EMO-KNOW

Know your emotions

What makes you feel what you feel?

Human emotions are complex and multifaceted. What makes one person feel happy and delighted can make another person feel disappointed. The relationship between emotion causes and emotions is many-to-many. To help AI understand the true nature of human emotions, a large dataset on emotions and their causes is needed.
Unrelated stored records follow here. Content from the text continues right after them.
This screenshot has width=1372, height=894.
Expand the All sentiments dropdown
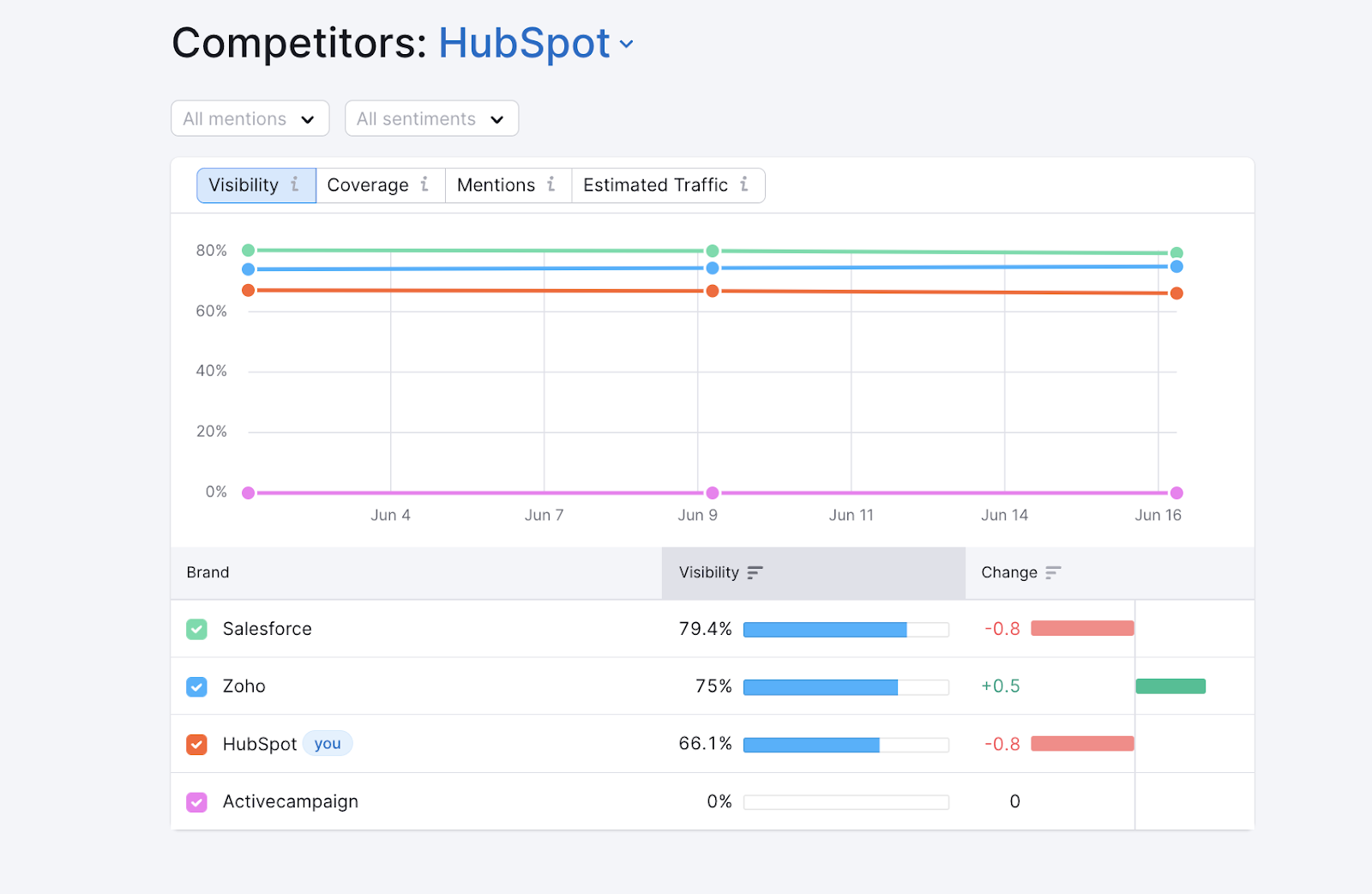click(431, 118)
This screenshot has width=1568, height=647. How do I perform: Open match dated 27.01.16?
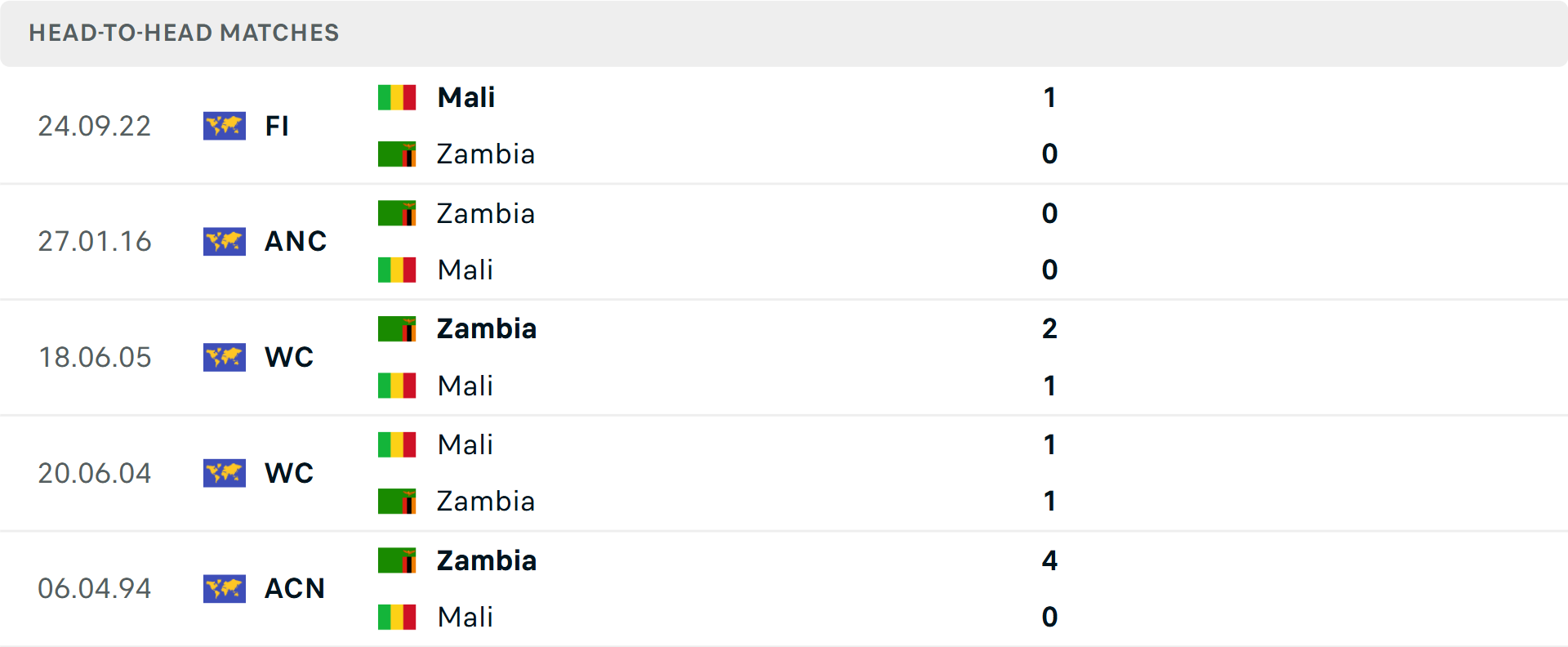coord(95,242)
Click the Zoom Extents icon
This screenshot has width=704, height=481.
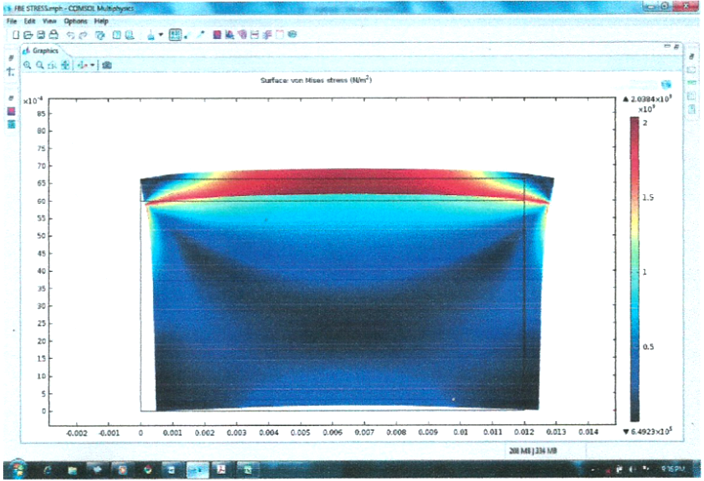(x=66, y=65)
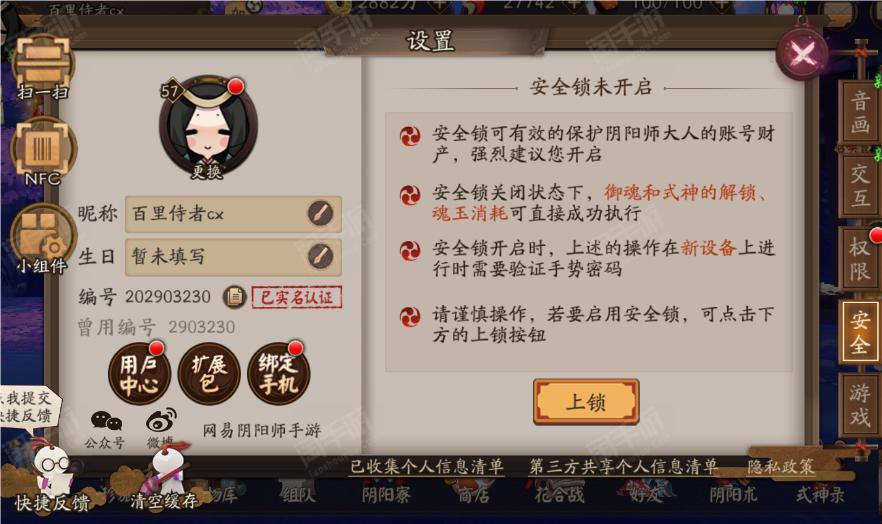Tap the NFC icon

(42, 153)
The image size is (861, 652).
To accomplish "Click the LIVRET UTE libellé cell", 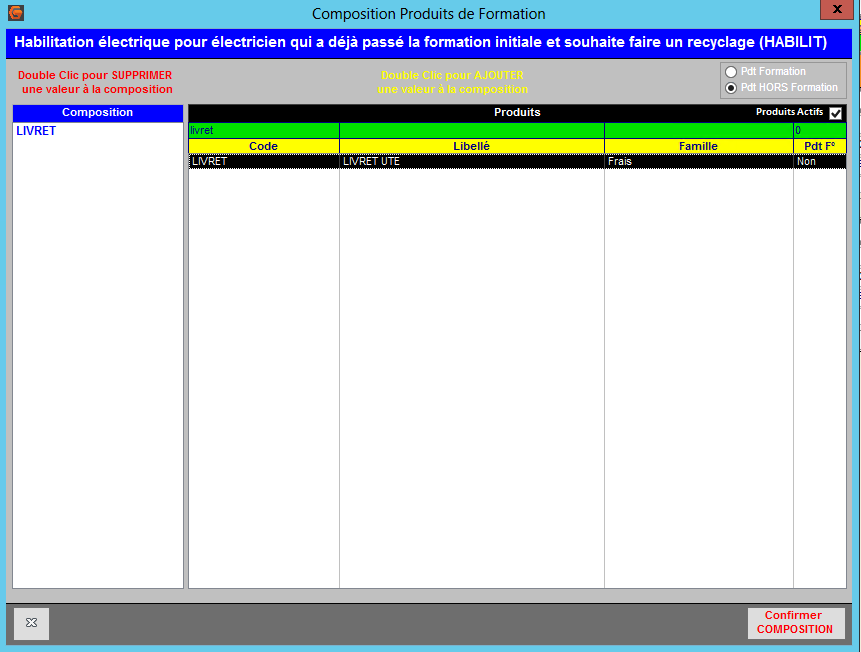I will [471, 161].
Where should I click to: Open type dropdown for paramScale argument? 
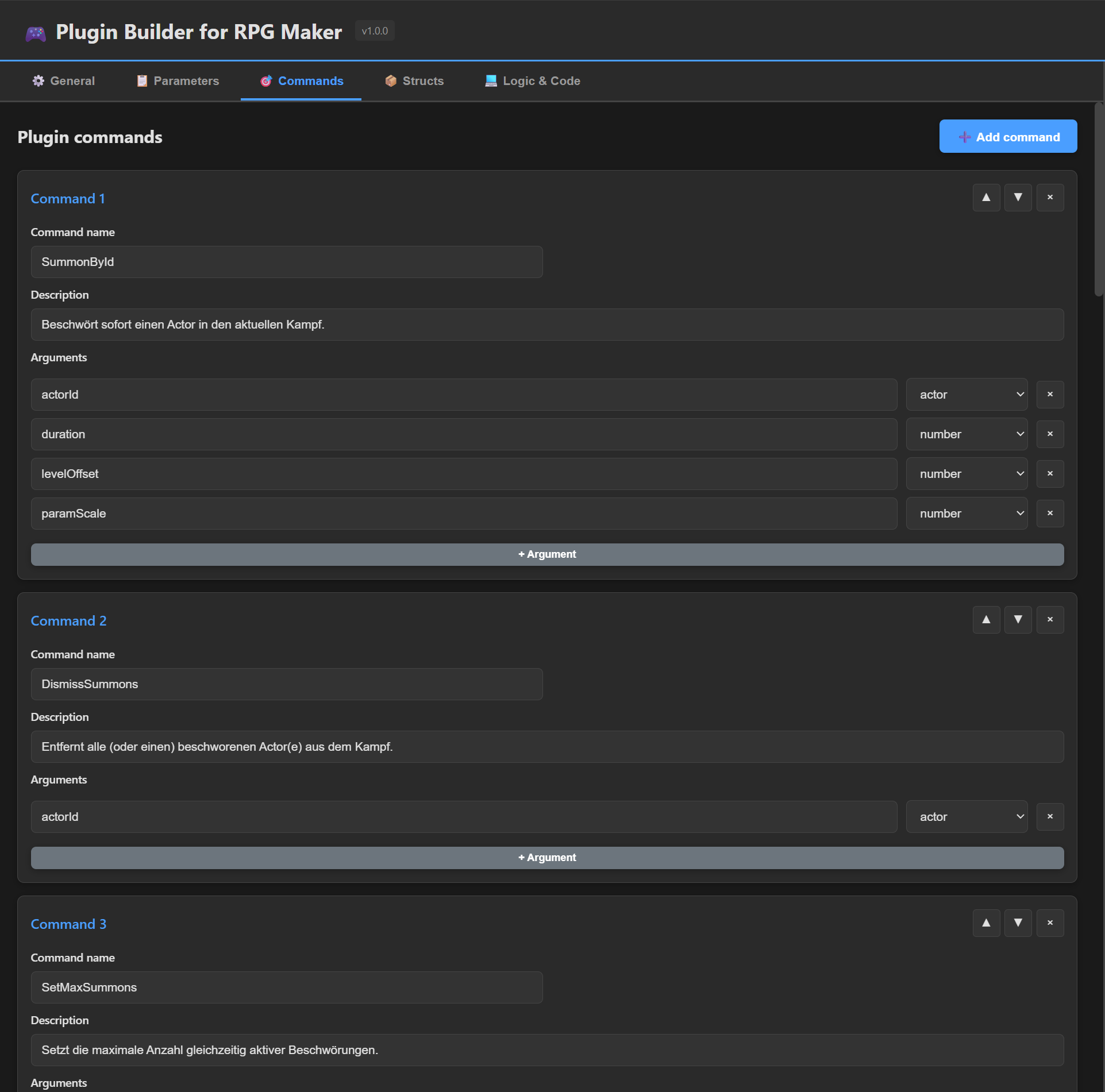967,514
Existing datasets are small in scale and require extensive human labor to label emotions and their causes. Moreover, these labels are biased and subjective to the human labelers, and often limited to a few stereotypical emotions such as happy, sad, and disgust, ignoring more nuanced emotions such as pride, gratitude, and nostalgia.

EMO-KNOW is our effort to overcome these shortcomings of existing datasets. In this project, we curated a large-scale dataset consisting of 9.8 million tweets over 15 years, where users mentioned how they feel and what caused their feelings.

In the first phase of the project, we created a dataset of 700,000 pairs of emotions and emotion causes, spanning 48 emotions.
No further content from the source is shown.